Brian Van Tine, MD, PhD,  Washington University in St. Louis
Recipient of the: Sarcoma Foundation of America Research Award

The most common defect in sarcoma is loss of expression of argininosuccinate synthetase 1 (ASS1), which occurs in approximately 90% of sarcomas. This defect primes sarcomas for treatment by the arginine starvation inducing therapy arginine-deiminase (ADI-PEG20). In sarcomas, treatment with ADI-PEG20 induces a cytostatic response. Recently published work by our group has demonstrated that a metabolic rewiring takes place in response to ADI-PEG20. This has led to the first trial of ADI-PEG20 with gemcitabine for the treatment of metastatic sarcoma that should open at Washington University in the next 6 months. As the overall goal of sarcoma metabolic therapy is to develop a biomarker (ASS1) driven synthetic lethal strategy by identifying multiple metabolic targets. The purpose of this proposal is to study the effects that starvation has upon lipids and lipid metabolism. Preliminary data demonstrate that lipid-oxidation increases in response to ADI-PEG20, as it is an energy source needed for cancer survival. By inhibiting lipid-oxidation with the clinically available drug perhexiline, we will derive the necessary preclinical information needed to add perhexiline to future trials. Formally, we hypothesize that arginine deprivation induces ER stress in ASS1 negative tumors, transforming the tumors towards unique lipid biology. This metabolic dependence can be exploited as a therapeutic target with perhexiline. To test this we propose two aims:

Aim 1. To investigate the combination treatment of perhexiline and ADI-PEG20 on metastasis in a conditional ASS1 deficient mouse model that has been generated in our lab, as well as in xenograph mouse models.
Preliminary evidence has demonstrated that the combination of ADI-PEG20 and the beta-oxidation inhibitor perhexiline is synthetic lethal. We hypothesize an ER stress dependent increase in lipid synthesis primes the tumors for fatty acid oxidation, which can be targeted in ASS1 negative tumors. We will use spontaneous and xenograft models to generate the needed in vivo preclinical data to justify its use in future clinical trials.

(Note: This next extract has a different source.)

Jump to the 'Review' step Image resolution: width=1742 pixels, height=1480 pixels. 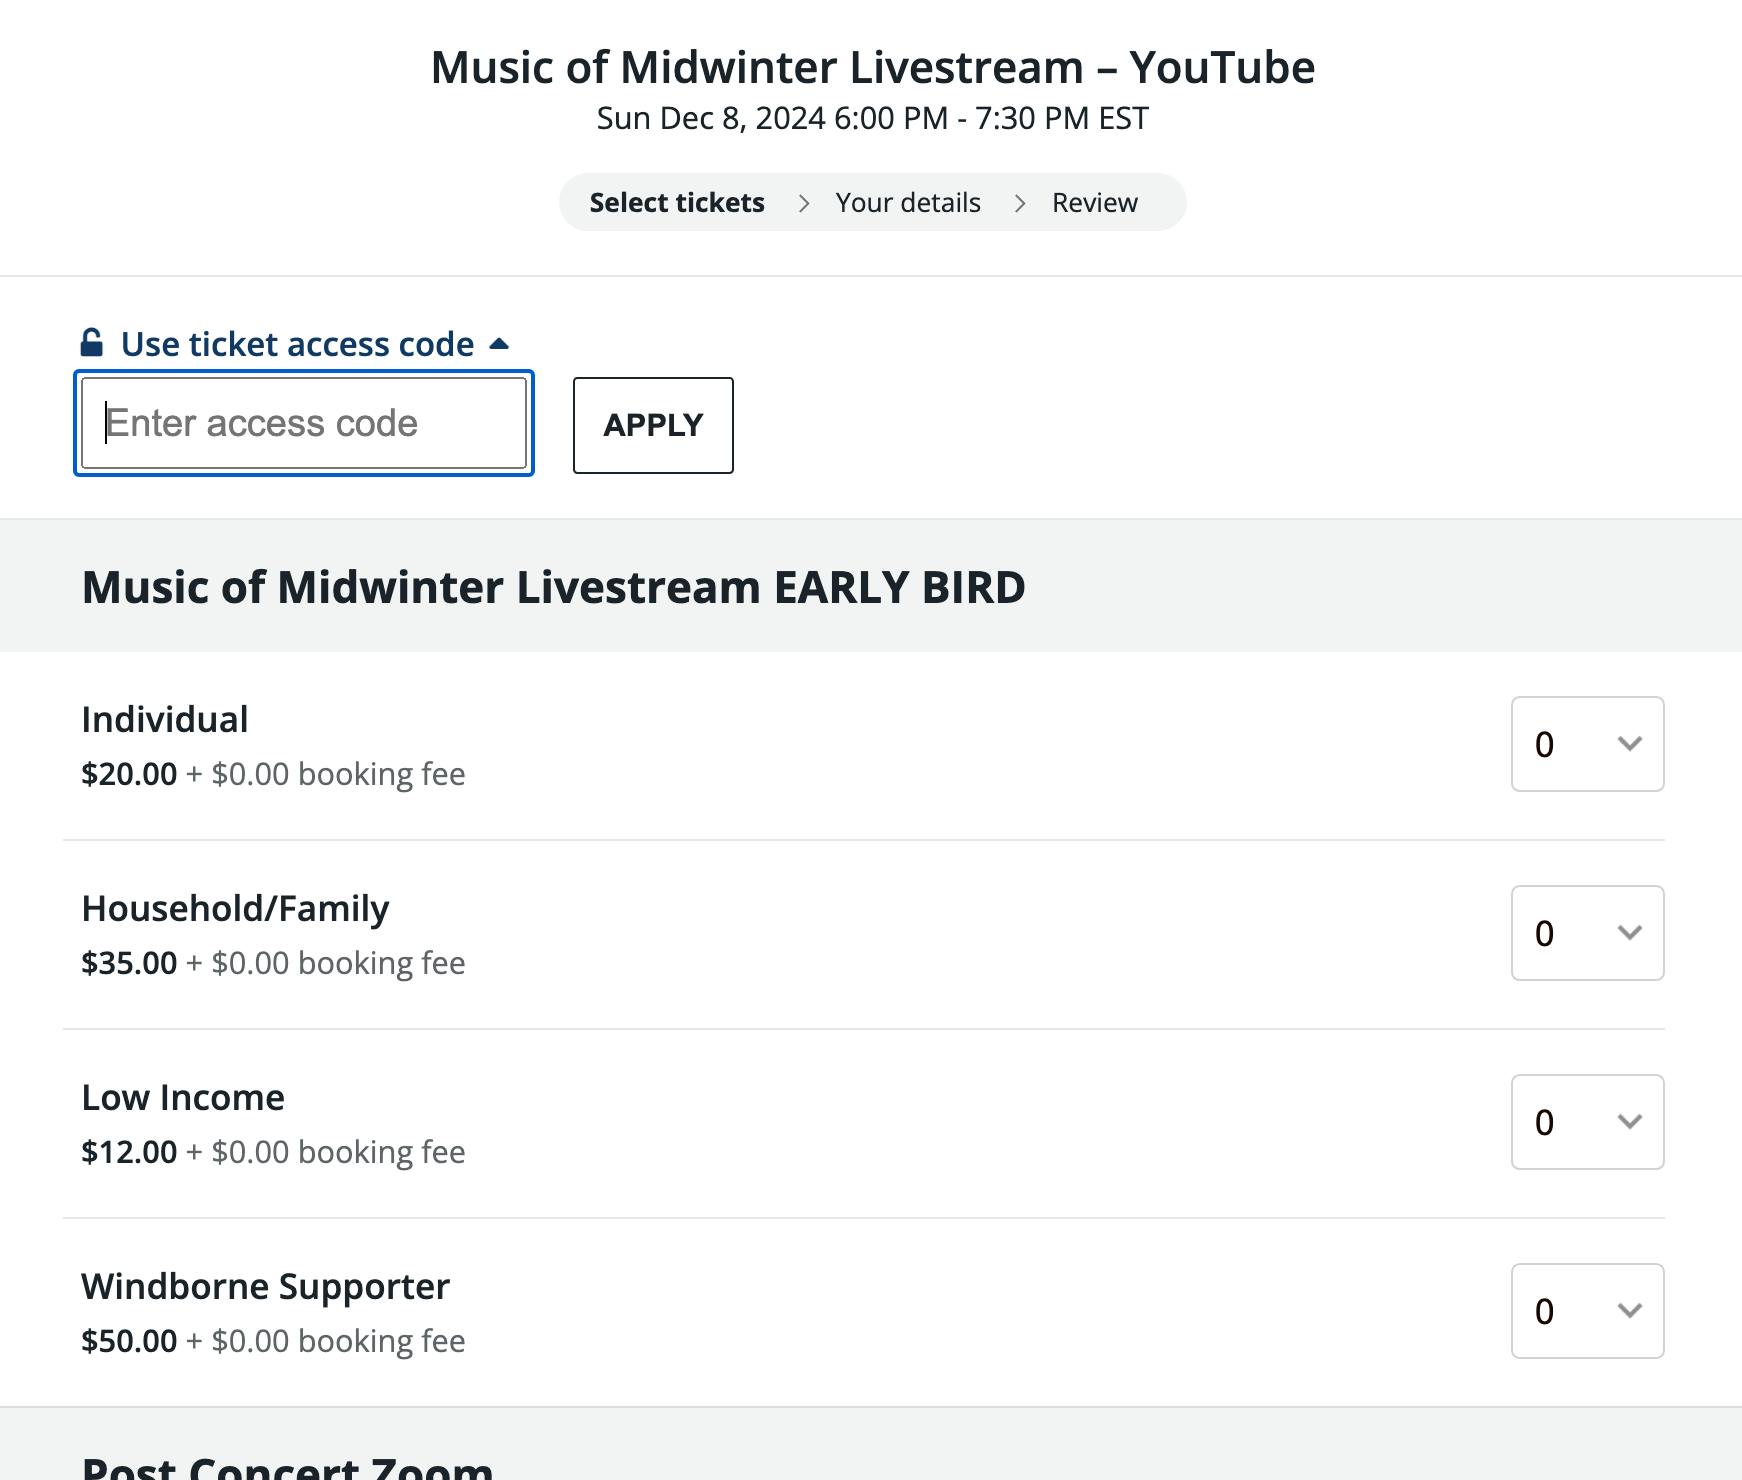1094,203
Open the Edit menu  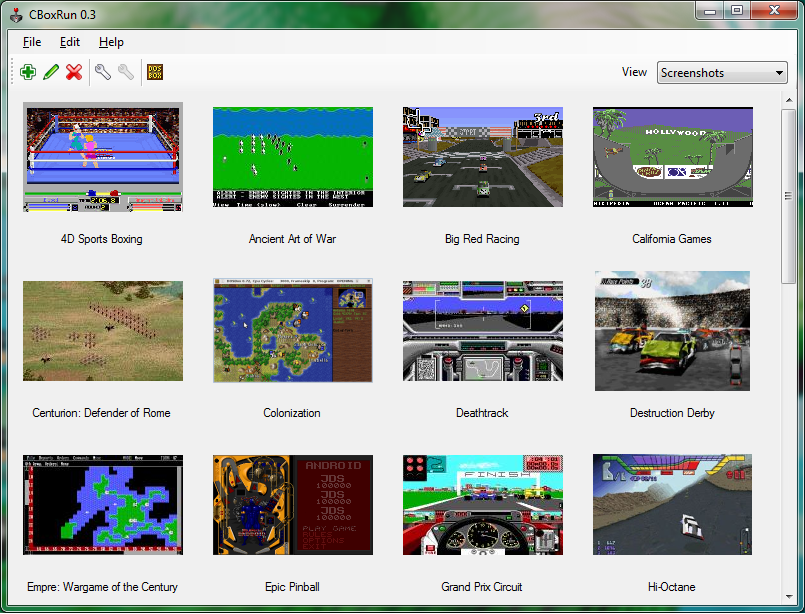pos(70,42)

Aim 2. To elucidate the molecular mechanism that allows for metabolic rewiring in ASS1 negative tumors, leading to lipid beta-oxidation in response to ADI-PEG20. Preliminary evidence has implicated both AMP Kinase and FoxO1 in the stress response to ADI-PEG20. Therefore, we hypothesize that arginine depletion induced ER stress leads to a decrease in AMPK phosphorylation and an induction of fatty acid synthesis. To test this we will perform in vitro and in vivo studies examining the ER stress response. In addition, we will follow the fate of carbon atoms from glutamine as it is utilized as a precursor in the biosynthesis of fatty acids in order to mechanistically dissect the stress response.

Taken together, support for this project by the SFA will help to derive the preclinical data needed for future clinical trials utilize ADI-PEG20 for the treatment of sarcoma.